━━━ KUTIPAN TEKS ━━━

KAMPANYE MAYA
Tidak begitu jauh dari arah selatan
Pantai utara, perbukitan kendeng melingkari desa-desa kecil kabupaten Grobogan.
Sungai Lusi mengalir mengelilingi bukit-bukit, melintasi dataran tandus,
sekitar 20 mil ke arah barat daya. Sebagian karena hubungan air ini, setiap
gejolak politik di desa-desa segera menimbulkan gemanya sampai di saentero
kabupaten.
Di sekitar desa-desa tengah terjadi
pergolakan, karena demokrasi telah merubah cara hidup yang lama berkembang.
Yakni dari sistem kerajaan, menjadi sistem kenegaraan. Modernisasi pula telah
melindas habis-habisan gaya hidup yang lama. Feodalisme telah dikubur
hidup-hidup, teriakan kebebasan dikumandangkan, kemudian cara-cara baru
diterapkan.

━━━ DATA YANG DIBERIKAN ━━━

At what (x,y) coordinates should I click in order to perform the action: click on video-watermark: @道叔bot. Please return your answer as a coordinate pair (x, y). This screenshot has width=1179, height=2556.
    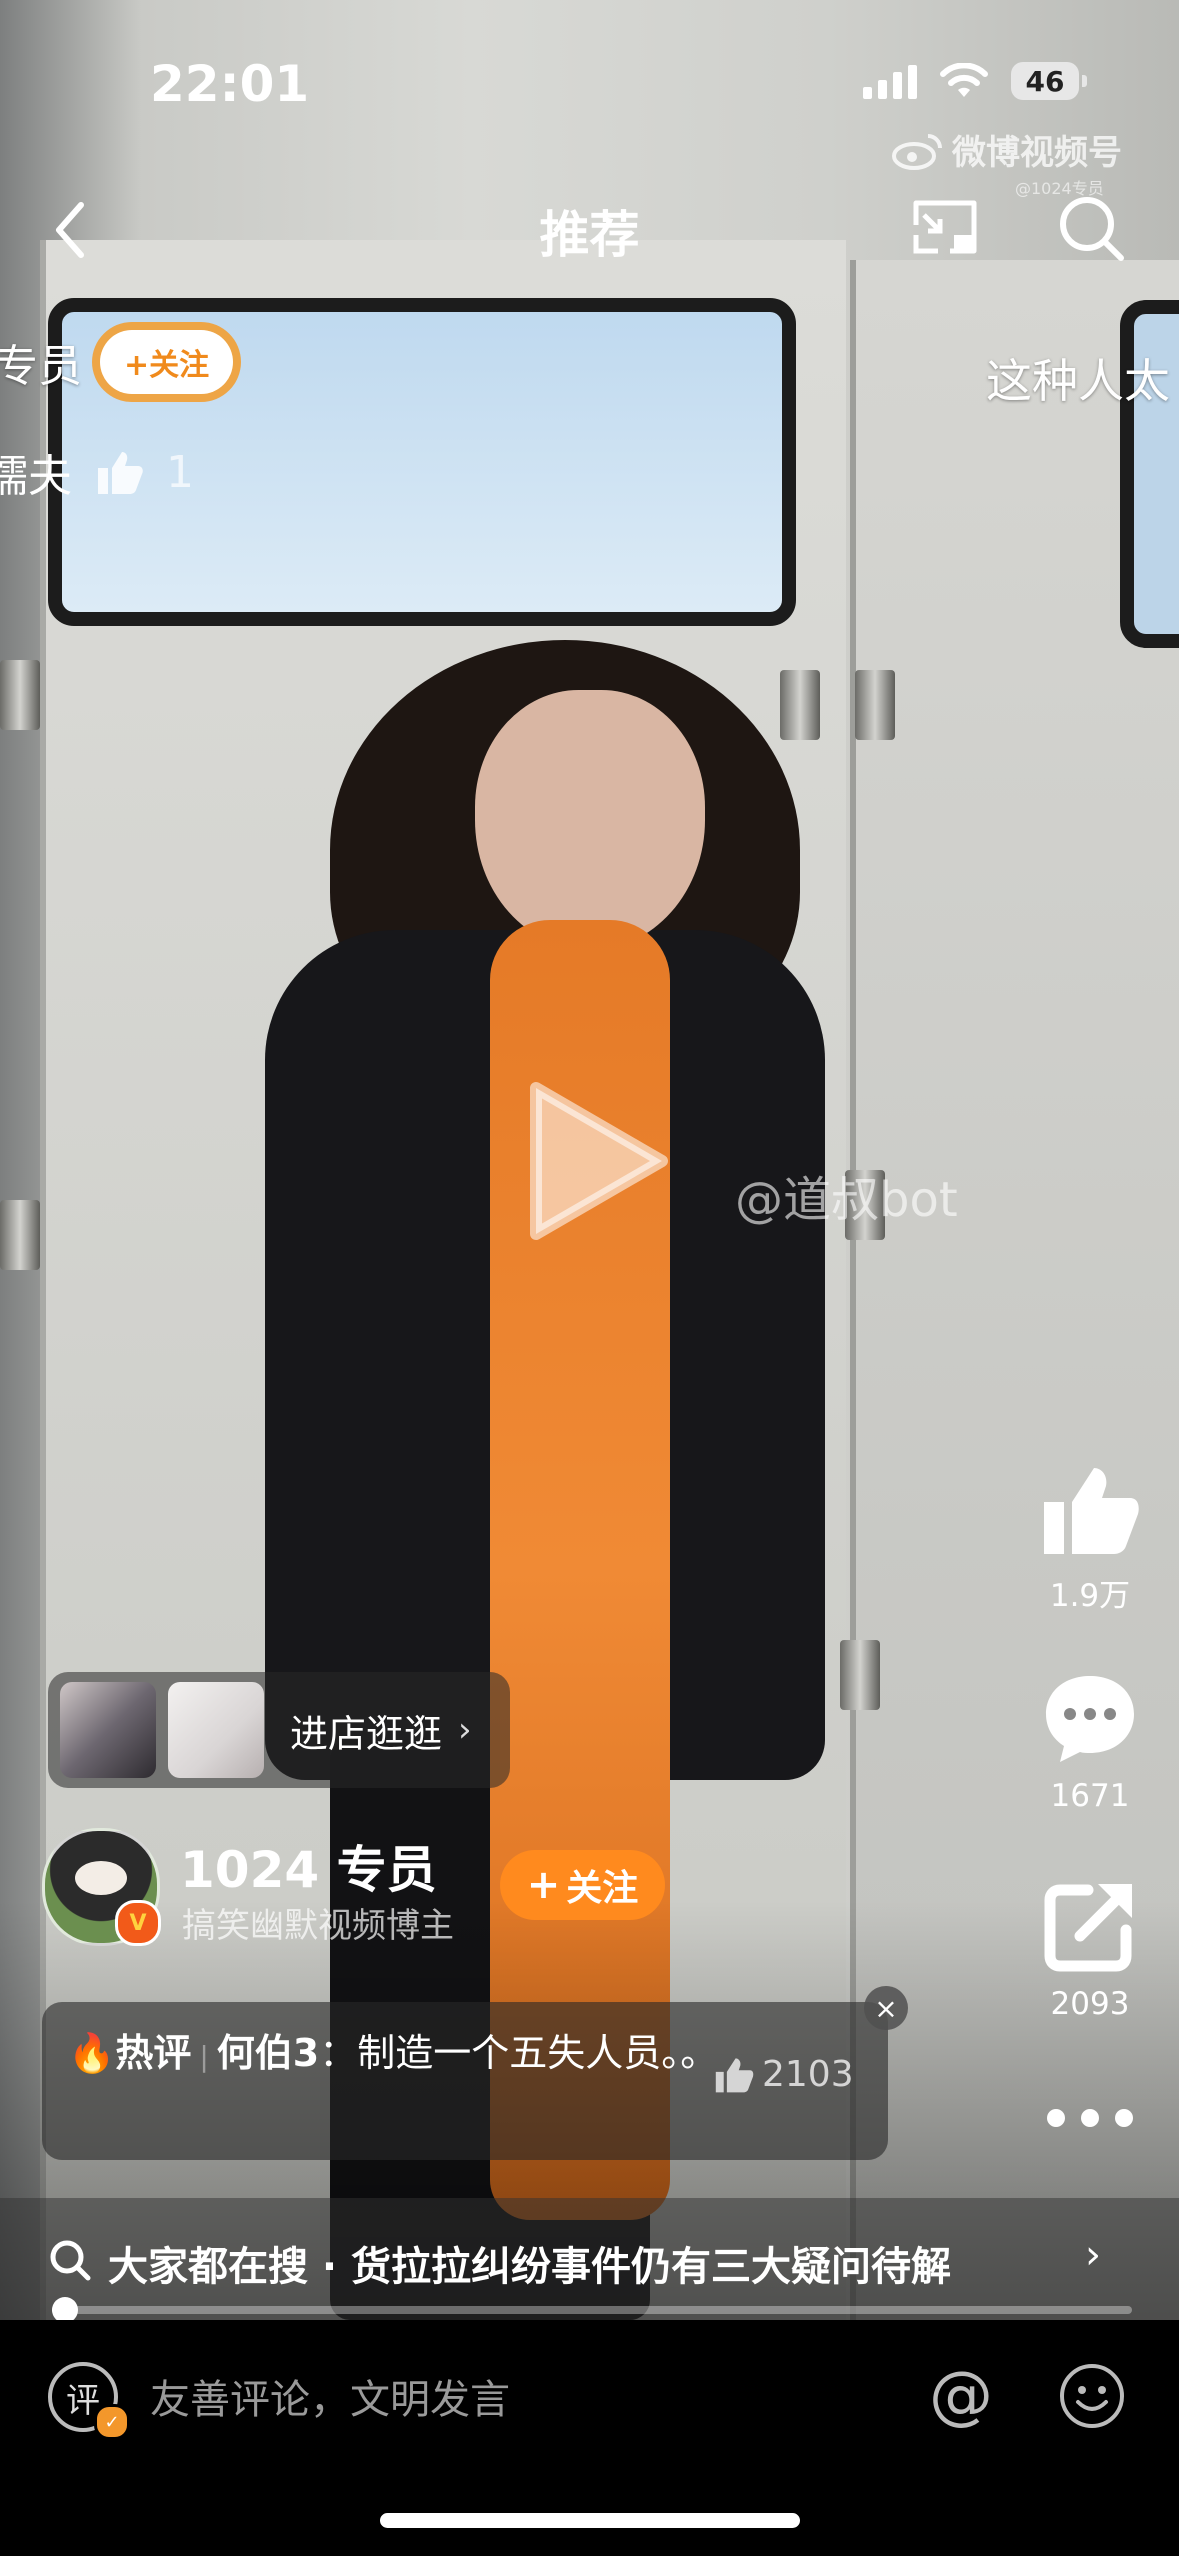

━━━

SOAL PEMAHAMAN
(a) Jawablah pertanyaan berikut berdasarkan kutipan tentang Grobogan.
(i) Perbukitan apa yang melingkari desa-desa kecil di Kabupaten Grobogan?
(ii) Sungai apa yang mengalir mengelilingi bukit-bukit dan melintasi dataran tandus?
(iii) Demokrasi telah mengubah cara hidup dari sistem apa menjadi sistem apa?
(b) Tuliskan bagian berikutnya dari kutipan tentang Grobogan, dimulai setelah kalimat terakhirnya.
Daftar data tersebut tidak berkaitan dengan kutipan tentang Grobogan.

KUNCI JAWABAN
(a)
(i) Perbukitan Kendeng.
(ii) Sungai Lusi.
(iii) Dari sistem kerajaan menjadi sistem kenegaraan.

(b)
Grobogan sedang dipenuhi oleh pesta
pemilihan kepala desa. Puri-puri kekuasaan yang masih dihuni oleh sisa-sisa
penggawa lama, akan segera pudar. Seperti matahari terbenam yang dengan teguh
menggenggam keindahannya hingga perlahan-lahan memudar. Karena yang diperlukan
orang-orang di desa bukan hanya diam di tempat, tetapi maju, kemudian melakukan
perubahan.
Pohon-pohon randu di sepanjang jalan
berkilauan putih. Sebagian mereka tetap perkasa meski badai menerjang hingga
pada malam-malam terakhir. Serangkaian pesta politik nampak tergelar,
menyisakan angin musim kemarau yang baru saja teranggas. Bersungguh-sungguhlah,
karena memilih sama artinya dengan menyuarakan isyarat untuk masa depan.
(thread
by Choirul Anam, inspired by Eiji
Yoshioka, Musashi)
Menjadi penduduk Indonesia sejak lahir,
jarang membicarakan politik dalam keluarga –hanya bapak yang paling suka nonton
orang debat dengan tema politik di salah satu stasiun televisi, saya tidak– begitulah saya dulu. Belakangan ini, sejak pencalonan presiden dan wakilnya
untuk Indonesia di tahun 2019 dibuka, saya mulai melihat dan memperhatikan hal
berkaitan dengan politik di berbagai media, paling sering tweeter. Saya jadi silent
reader akun tweeter.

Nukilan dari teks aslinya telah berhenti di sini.